Using coral aggregates instead of natural aggregates can save both raw material transportation costs and time in island construction projects. However, coral aggregates are characterized by high brittleness, low strength, and a high chloride content, which result in the brittleness and durability of coral aggregate concrete (CAC). On the other hand, carbon emissions are prominent in the production of Portland cement. A reinforced concrete structure composed of a stainless-steel rebar (SSR), geopolymer concrete, and coral aggregate was employed to address these challenges. Considering that columns are commonly used structural elements, this paper investigates the eccentric compression behavior of stainless-steel rebar-reinforced coral aggregate geopolymer concrete columns (SCGCs) by varying eccentricity (e0 = 70, 140, 210, and 280 mm) and reinforcement ratio (ρs = 0.302%, 0.536%, and 0.838%) values. The failure patterns, load–deformation curves, and crack development of SCGCs were obtained. These results indicate that the failure pattern of SCGCs under eccentric compression is similar to that of conventional reinforced concrete columns. However, SCGCs exhibited a greater lateral deformation. A refined load-bearing capacity prediction model for SCGCs was developed by integrating the constitutive model of coral aggregate geopolymer concrete (CAGC).
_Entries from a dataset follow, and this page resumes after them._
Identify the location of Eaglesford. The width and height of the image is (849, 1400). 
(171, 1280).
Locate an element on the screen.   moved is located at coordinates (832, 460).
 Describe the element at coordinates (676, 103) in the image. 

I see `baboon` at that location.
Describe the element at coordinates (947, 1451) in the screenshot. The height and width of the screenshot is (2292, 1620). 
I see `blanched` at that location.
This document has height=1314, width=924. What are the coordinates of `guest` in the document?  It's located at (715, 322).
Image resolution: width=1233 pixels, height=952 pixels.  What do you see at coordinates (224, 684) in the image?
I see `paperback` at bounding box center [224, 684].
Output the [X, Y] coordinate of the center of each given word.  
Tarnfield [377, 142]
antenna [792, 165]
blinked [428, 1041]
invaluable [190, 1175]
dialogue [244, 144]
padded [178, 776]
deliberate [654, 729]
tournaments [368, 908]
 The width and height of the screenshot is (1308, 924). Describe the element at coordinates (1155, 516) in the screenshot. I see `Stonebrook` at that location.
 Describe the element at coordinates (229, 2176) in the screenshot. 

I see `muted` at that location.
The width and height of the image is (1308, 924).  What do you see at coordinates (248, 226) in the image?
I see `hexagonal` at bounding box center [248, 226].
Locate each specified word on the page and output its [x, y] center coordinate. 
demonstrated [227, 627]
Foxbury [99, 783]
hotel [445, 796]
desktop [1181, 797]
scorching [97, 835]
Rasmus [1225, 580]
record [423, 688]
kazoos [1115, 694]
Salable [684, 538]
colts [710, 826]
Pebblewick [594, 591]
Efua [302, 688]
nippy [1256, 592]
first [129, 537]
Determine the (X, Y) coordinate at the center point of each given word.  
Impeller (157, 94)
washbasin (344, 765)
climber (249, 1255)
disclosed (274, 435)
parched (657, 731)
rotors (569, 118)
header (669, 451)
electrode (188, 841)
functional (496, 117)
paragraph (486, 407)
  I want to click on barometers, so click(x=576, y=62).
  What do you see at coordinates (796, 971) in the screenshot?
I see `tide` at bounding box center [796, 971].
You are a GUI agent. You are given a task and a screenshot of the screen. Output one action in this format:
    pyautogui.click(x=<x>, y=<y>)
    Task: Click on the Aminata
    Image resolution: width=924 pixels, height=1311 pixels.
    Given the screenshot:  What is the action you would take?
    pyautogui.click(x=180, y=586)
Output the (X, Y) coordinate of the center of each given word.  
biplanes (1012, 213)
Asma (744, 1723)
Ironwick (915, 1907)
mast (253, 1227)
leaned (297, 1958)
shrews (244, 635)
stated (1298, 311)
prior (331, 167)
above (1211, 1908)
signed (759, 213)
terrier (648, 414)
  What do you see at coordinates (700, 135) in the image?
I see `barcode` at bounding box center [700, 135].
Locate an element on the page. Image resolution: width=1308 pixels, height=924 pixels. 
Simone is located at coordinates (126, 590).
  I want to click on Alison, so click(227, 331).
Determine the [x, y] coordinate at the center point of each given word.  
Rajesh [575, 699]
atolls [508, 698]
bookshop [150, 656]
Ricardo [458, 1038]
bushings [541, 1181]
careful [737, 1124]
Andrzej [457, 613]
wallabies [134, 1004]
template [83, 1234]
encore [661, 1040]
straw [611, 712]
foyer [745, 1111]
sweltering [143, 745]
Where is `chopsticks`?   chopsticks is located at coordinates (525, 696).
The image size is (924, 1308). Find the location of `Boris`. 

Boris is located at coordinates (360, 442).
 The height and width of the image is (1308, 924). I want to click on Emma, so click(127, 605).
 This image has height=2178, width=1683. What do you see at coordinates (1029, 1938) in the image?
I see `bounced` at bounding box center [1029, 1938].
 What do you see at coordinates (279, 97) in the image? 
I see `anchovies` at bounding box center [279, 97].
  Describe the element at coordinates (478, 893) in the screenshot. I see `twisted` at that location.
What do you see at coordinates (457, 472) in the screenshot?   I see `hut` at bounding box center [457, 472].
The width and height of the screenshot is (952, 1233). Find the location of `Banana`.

Furthermore, a crack width prediction model specifically suited for SCGCs was developed, considering the differences in the bond performance between CAGCs and the SSR compared to ordinary concrete and carbon steel and the characteristic of the SSR lacking a yield plateau. The calculations using the refined load-bearing capacity prediction model and the crack width prediction model fit well with the experimental results, indicating that these two models have good application prospects.